What impact did Civil Rights Organisations have? Flashcards
What does the acronym NAACP stand for?
National Association for the Advancement of Coloured People
What did the NAACP focus on?
Fighting for civil rights in the courts.
What was the LDF? Who set it up and when? What was it for?
Legal Defence Fund set up by the NAACP in 1940 to help wrongly-convicted black people appeal their convictions.
How did the LDF lawyers decide to fight cases in the South? Why?
In 1950, LDF lawyers decided not to fight cases for equal but separate facilities in the South. They wanted to fight segregation in the law courts, not work within it.
What did the LDF focus on in the South?
It focused on appeals against wrongful convictions or prosecuting white people who murdered black people. It also brought cases to enforce voter registration.
What problem did the NAACP face that Southern states used to their advantage?
It faced the problem of Plessy v. Fergusson. This upheld Jim Crow Laws. Southern states could use Plessy to segregate facilities legally and oppose any attempts at desegregation.
How did NAACP lawyers fight to desegregate schools and colleges?
They provided evidence that facilities were not equal. They argued that equal facilities were not the same as equal opportunity.
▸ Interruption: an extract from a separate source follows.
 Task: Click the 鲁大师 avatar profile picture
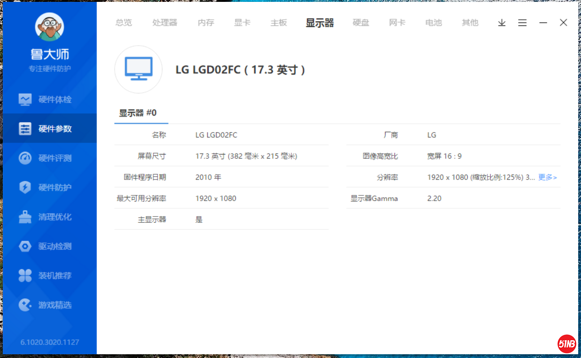(49, 27)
They used psychological studies to show that school segregation gave even very young black children a sense of racial inferiority.
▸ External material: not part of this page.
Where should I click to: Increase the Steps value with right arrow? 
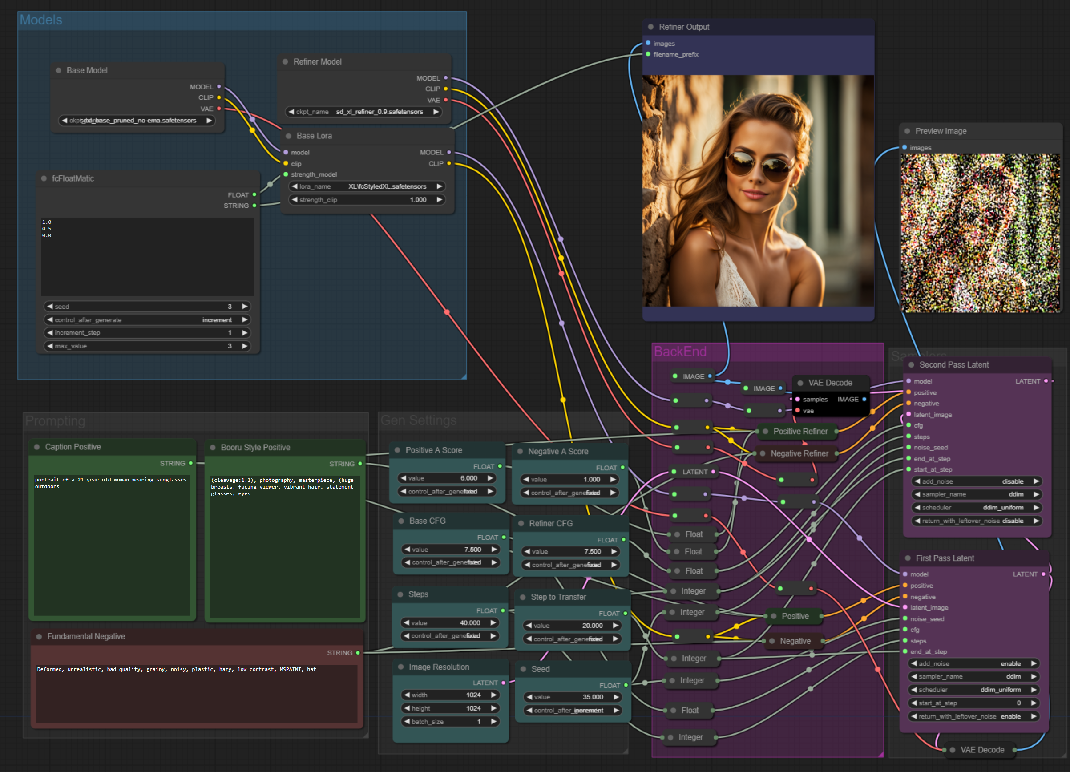(x=493, y=623)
How did NAACP lawyers select their cases?
Very carefully.
How many cases did the NAACP win?
It won nearly every case it took to the Supreme Court in the 1950s.
Why did winning a case not necessarily mean that it would change anything?
Winning a case was not the same as getting it enforced. The 14th and 15th Amendments of the US Constitution had made black Americans full US citizens with the same rights as white Americans, but they did not have those rights in real life. Time and time again had black Americans won a legal right to desegregation only to find that local officials had found a way to block it.
What does the acronym CORE stand for?
Congress Of Racial Equality
Why was CORE unusual?
In its early years, most members were white and middle class.
Where did CORE mainly operate?
In the North.
Did CORE have a bigger or smaller membership than the NAACP?
CORE had a smaller membership than the NAACP.
How did CORE campaign for desegregation?
It used non-violent direct action protests, such as boycotts and sit-ins in segregated places. These tactics had been used before, but often only by small groups of black people, which were usually ignored.